• ACTIVITY:
If a line of the listing contains the string "Zaakceptuj", return that line.

• PROVIDED ENTRIES:
□ □ □
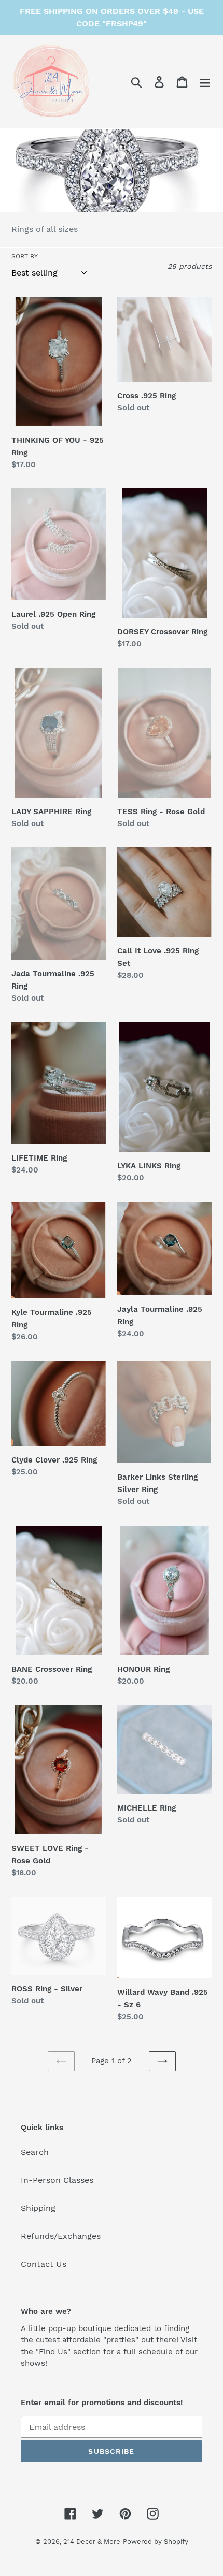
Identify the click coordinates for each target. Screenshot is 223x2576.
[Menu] (204, 82)
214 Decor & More (91, 2541)
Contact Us (43, 2264)
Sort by (24, 256)
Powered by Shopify (155, 2541)
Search (35, 2152)
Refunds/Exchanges (61, 2236)
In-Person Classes (57, 2180)
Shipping (38, 2208)
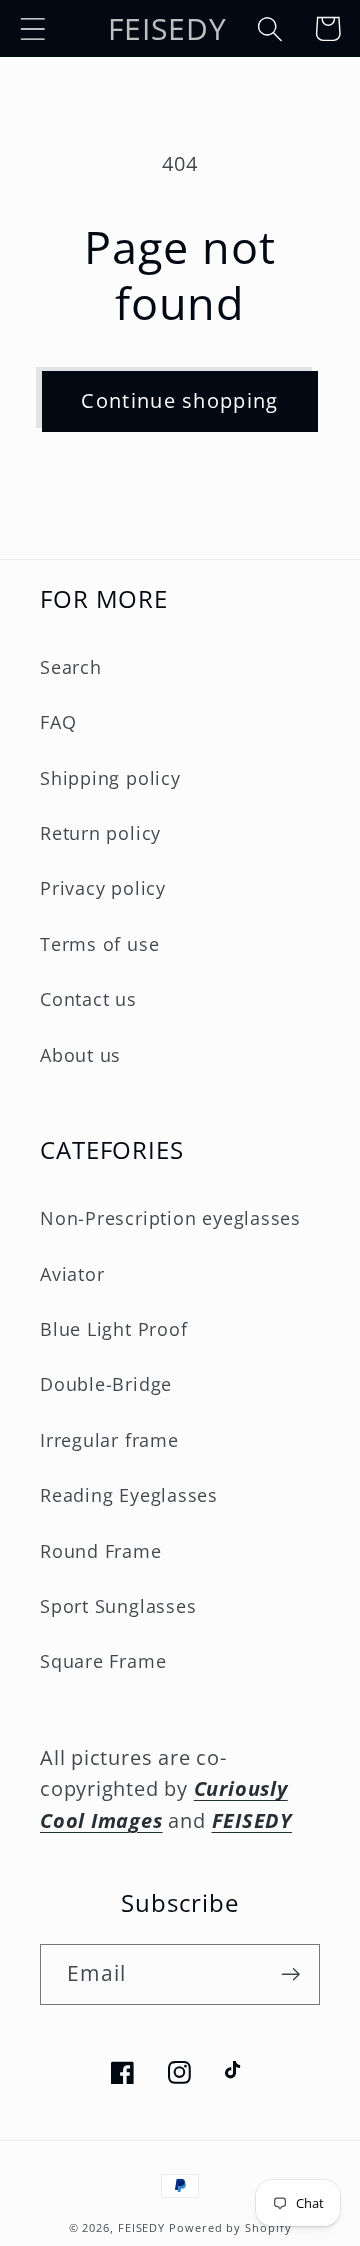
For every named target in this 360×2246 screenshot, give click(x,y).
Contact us (88, 999)
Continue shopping (179, 400)
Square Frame (103, 1661)
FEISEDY (141, 2227)
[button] (32, 28)
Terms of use (99, 944)
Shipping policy (110, 778)
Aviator (72, 1274)
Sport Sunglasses (118, 1606)
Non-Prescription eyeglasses (170, 1218)
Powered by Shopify (230, 2227)
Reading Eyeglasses (129, 1495)
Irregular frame (109, 1440)
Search (71, 667)
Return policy (100, 833)
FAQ (58, 722)
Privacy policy (103, 888)
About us (80, 1055)
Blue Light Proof (113, 1329)
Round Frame (101, 1551)
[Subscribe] (290, 1974)
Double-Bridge (106, 1384)
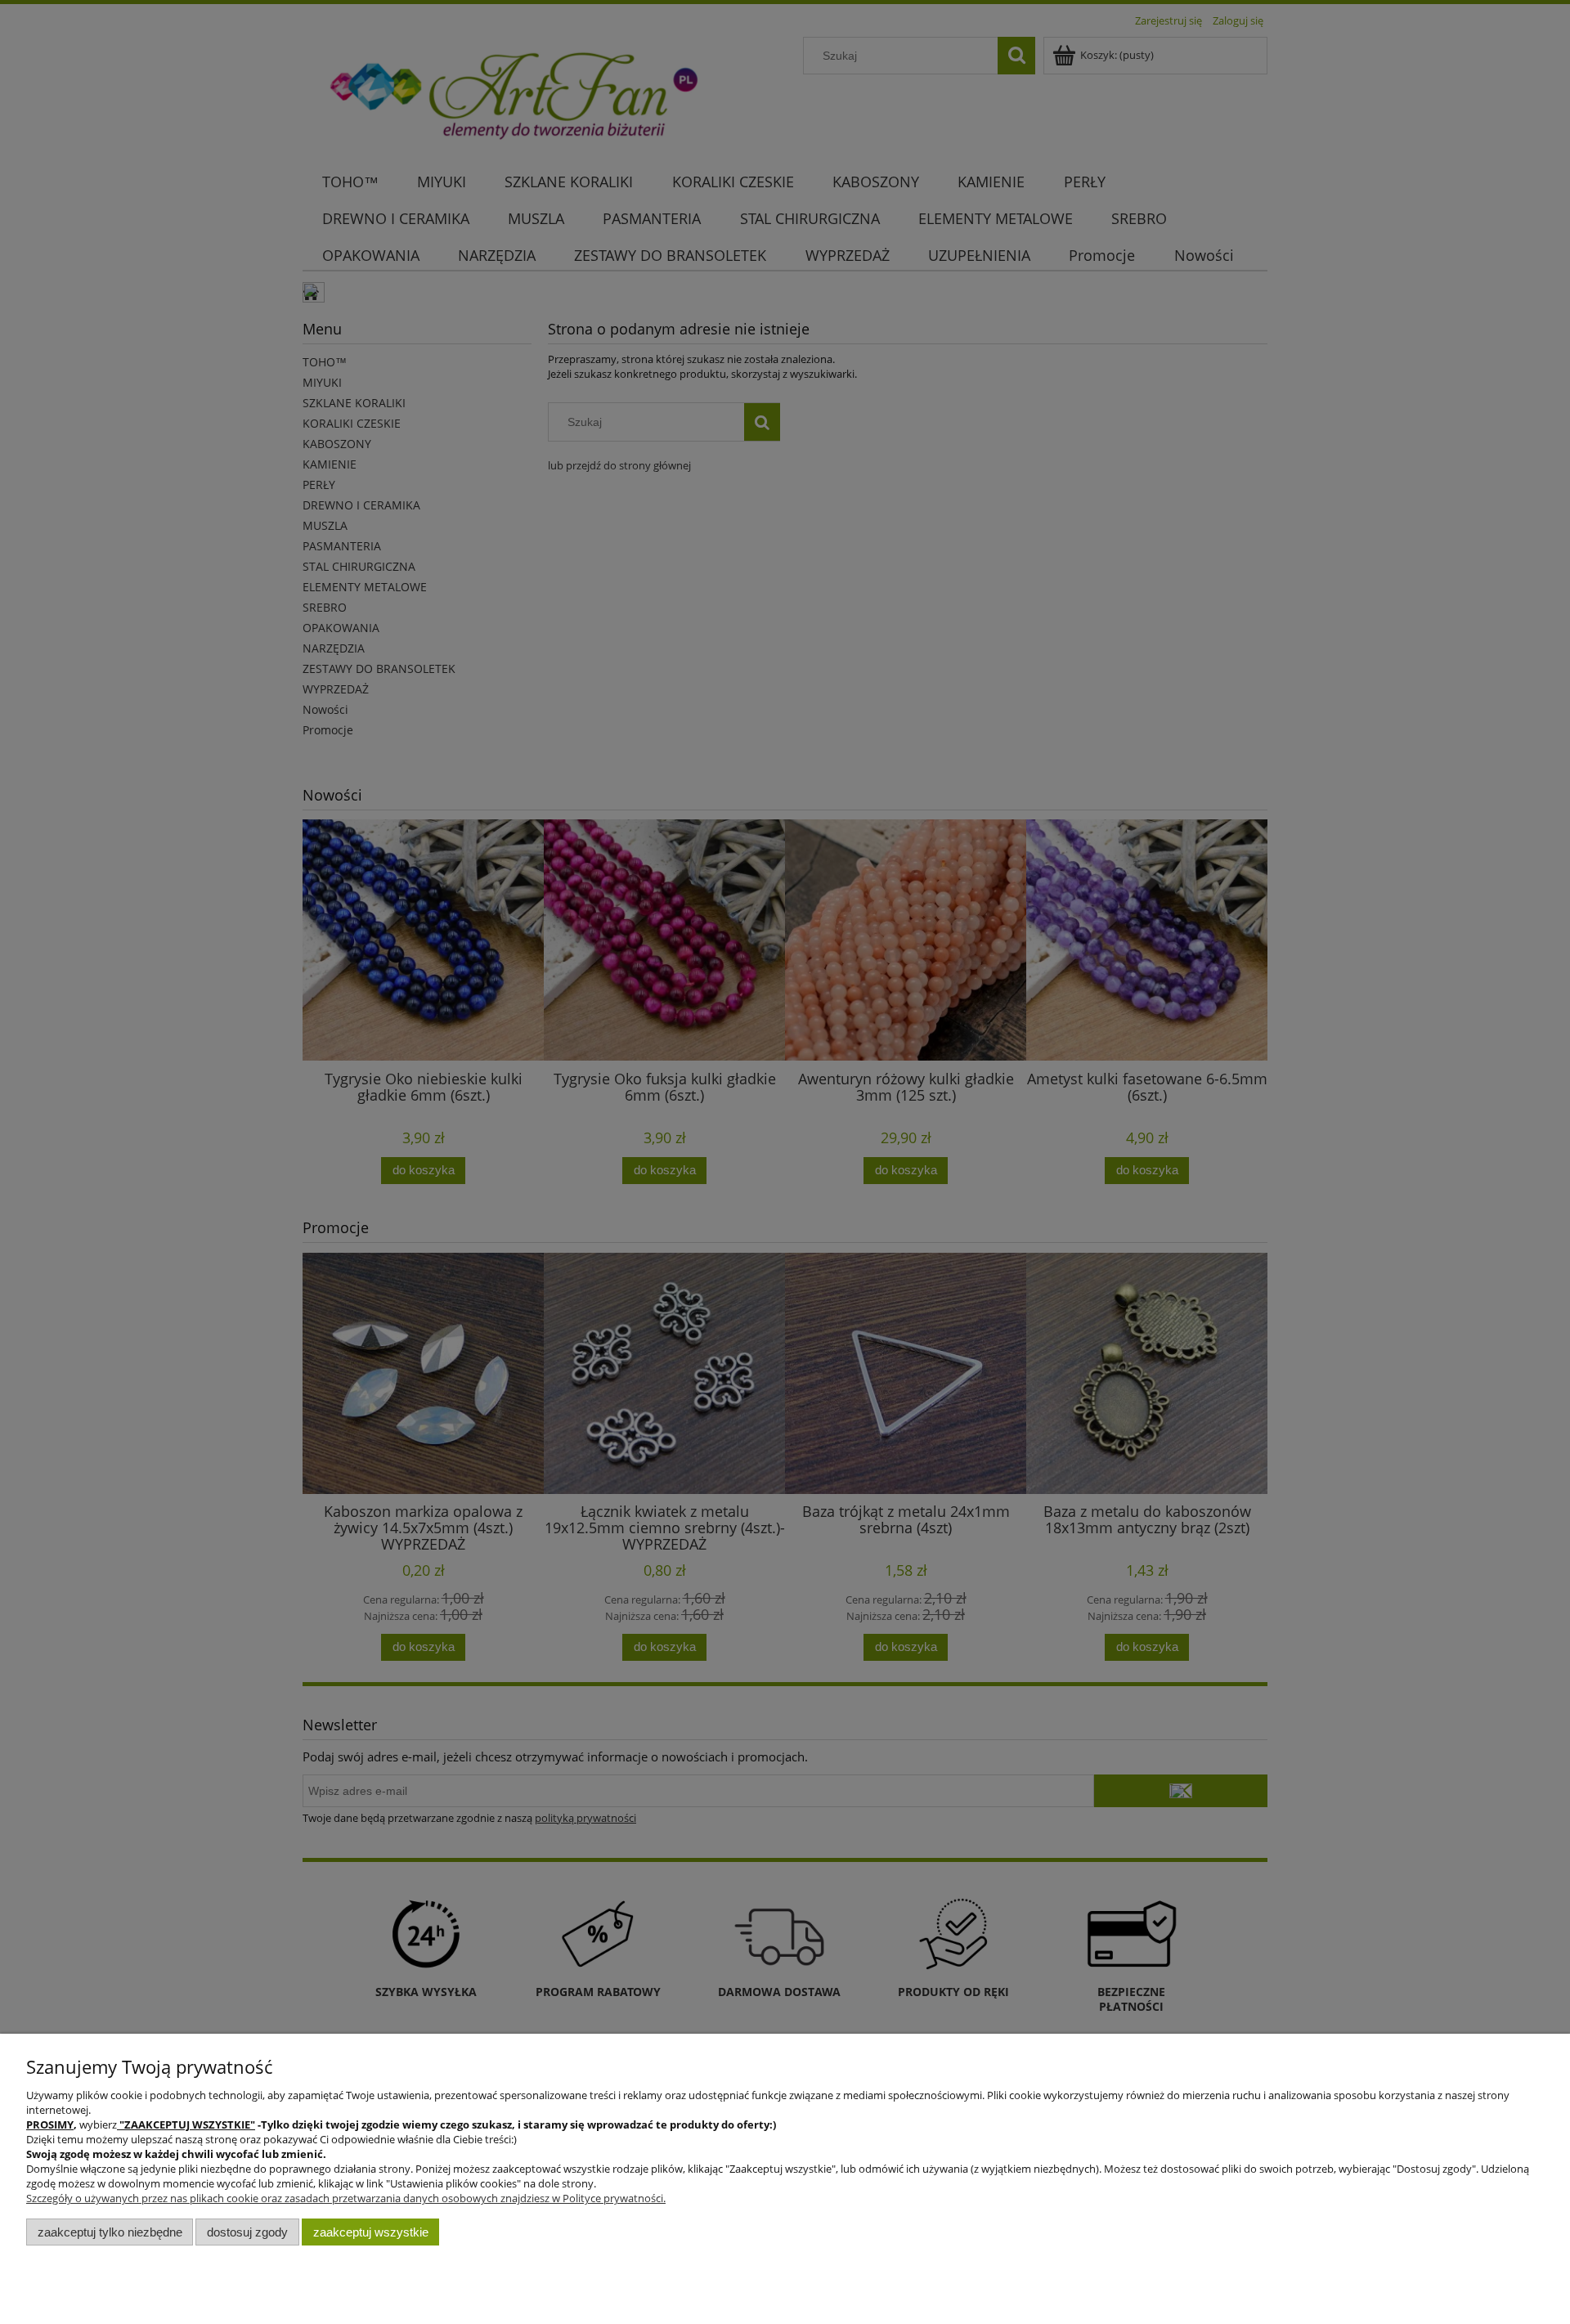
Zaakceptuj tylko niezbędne (110, 2232)
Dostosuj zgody (247, 2232)
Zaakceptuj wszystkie (370, 2232)
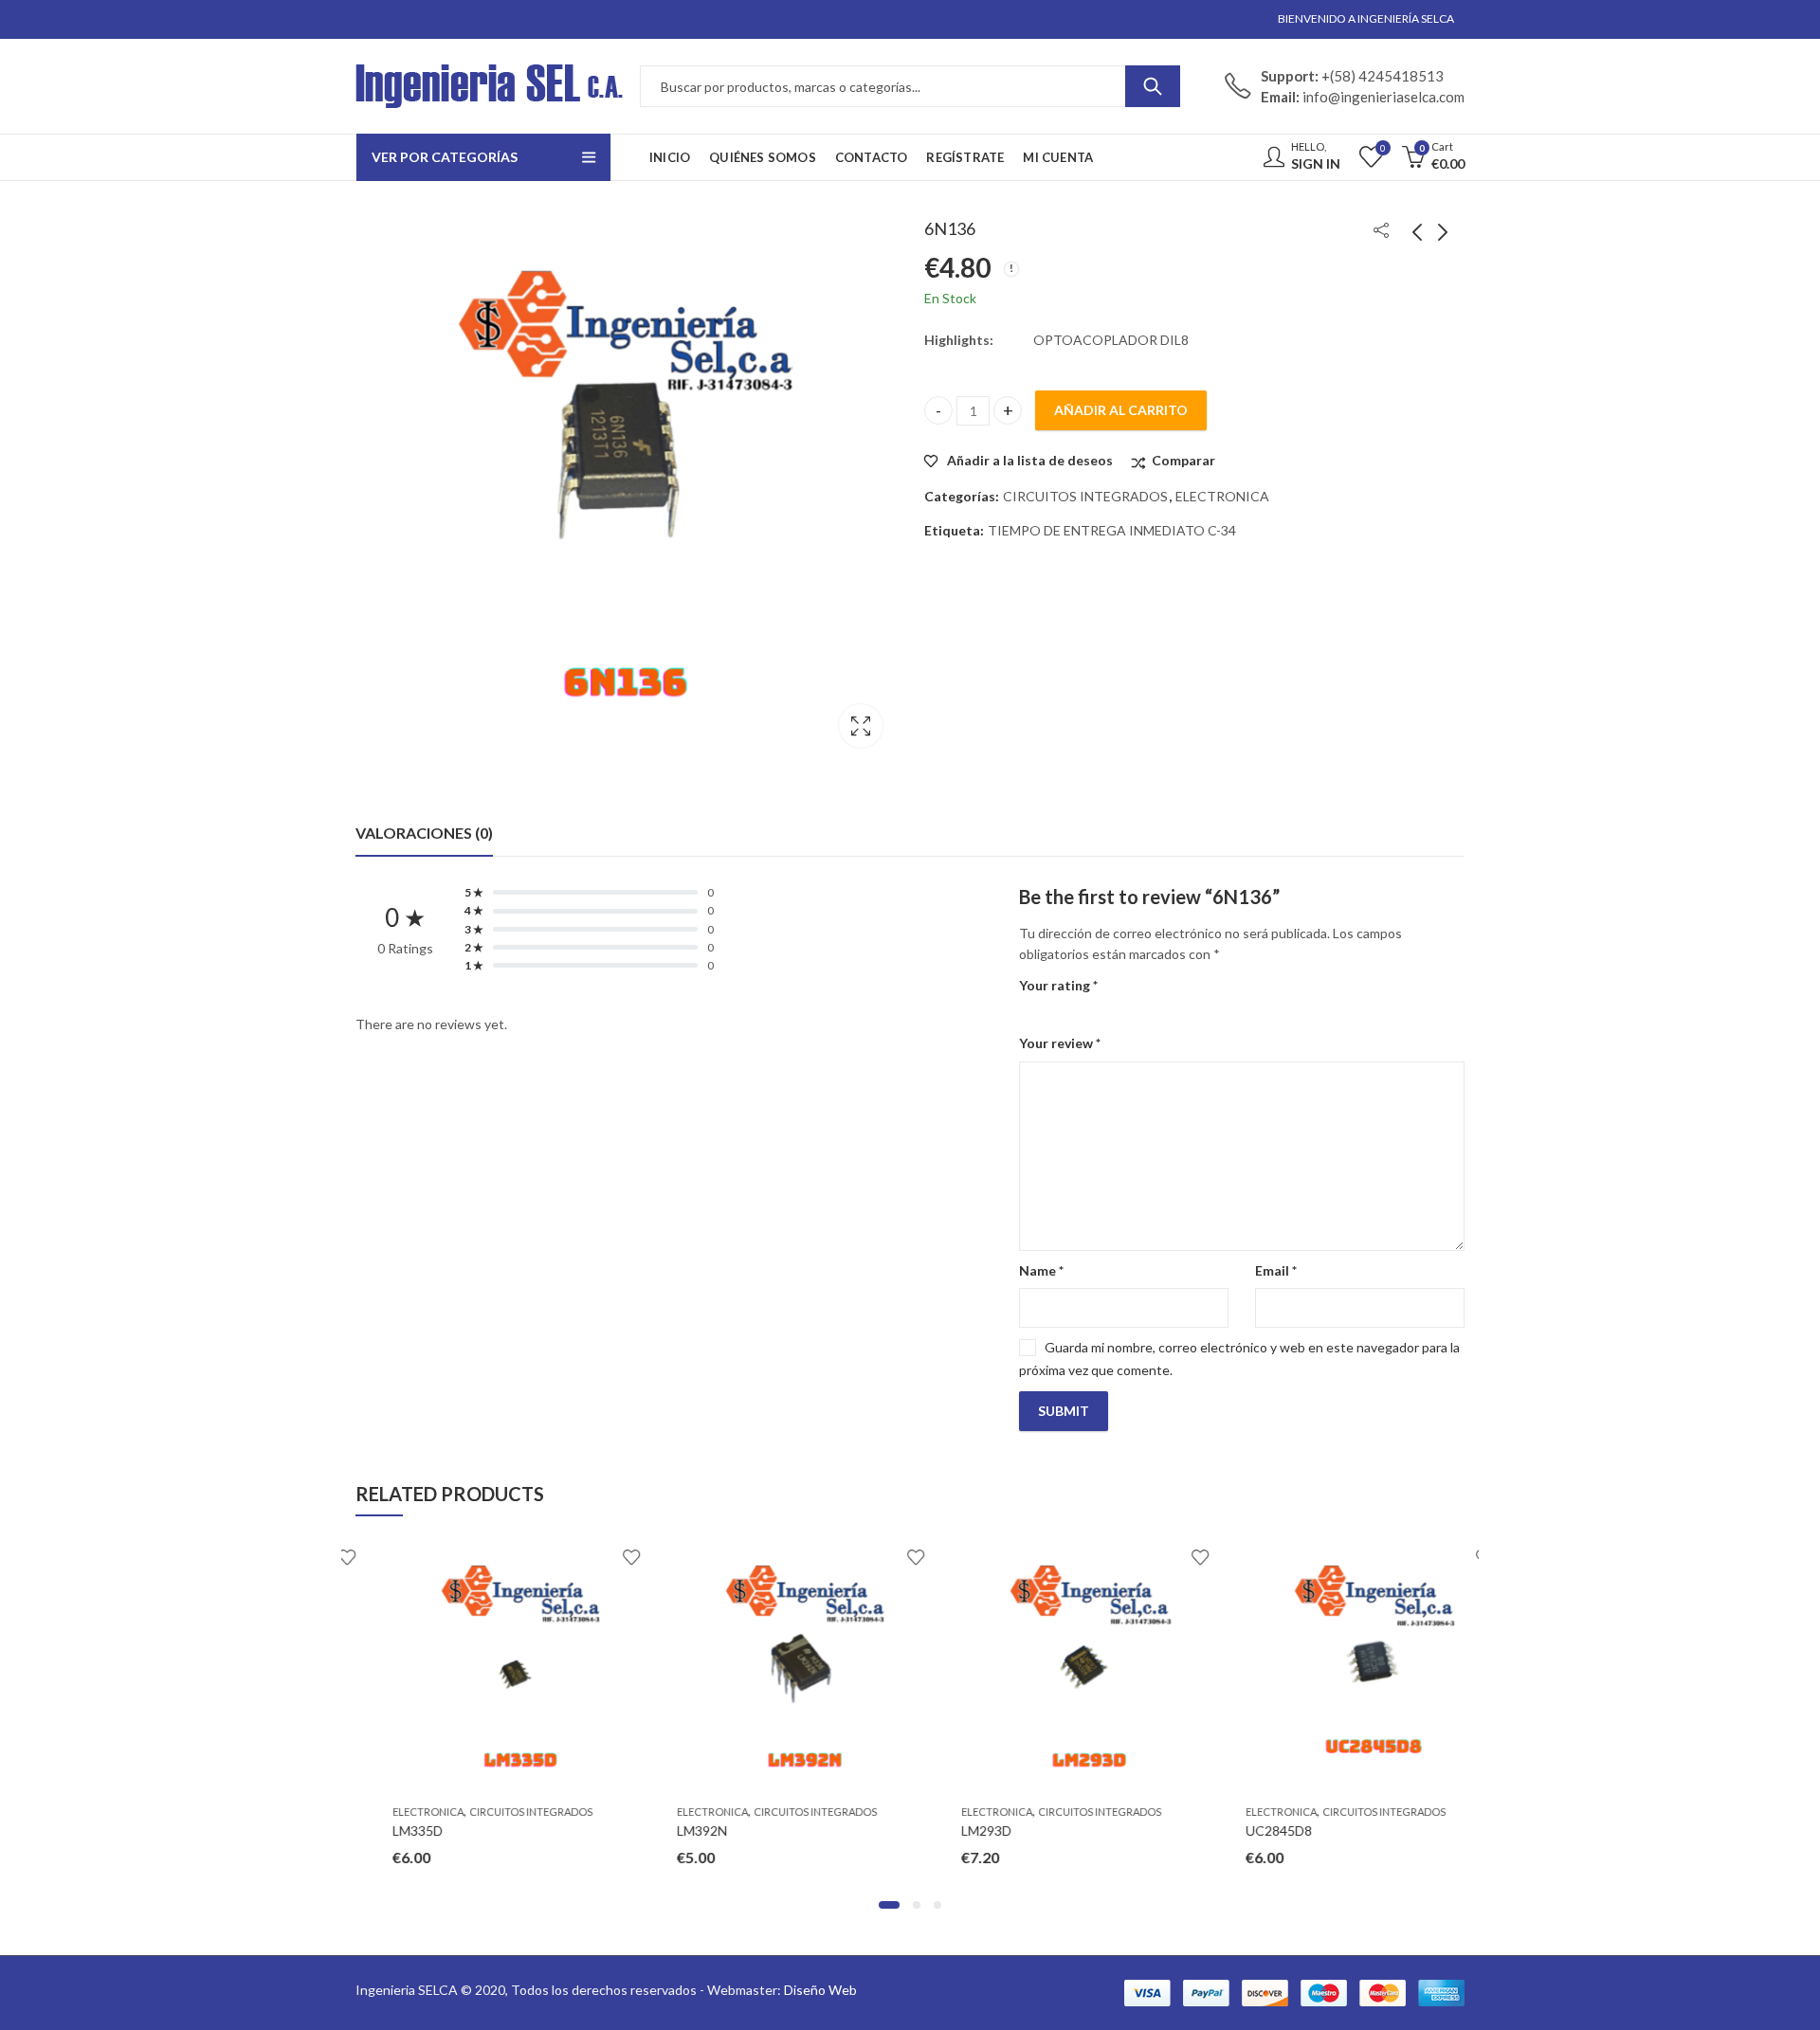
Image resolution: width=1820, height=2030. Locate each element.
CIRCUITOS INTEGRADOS (1085, 496)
□ □ □
• ANSWER TO THIS TASK:
Zaakceptuj tylko niezbędne (110, 2232)
Zaakceptuj wszystkie (370, 2232)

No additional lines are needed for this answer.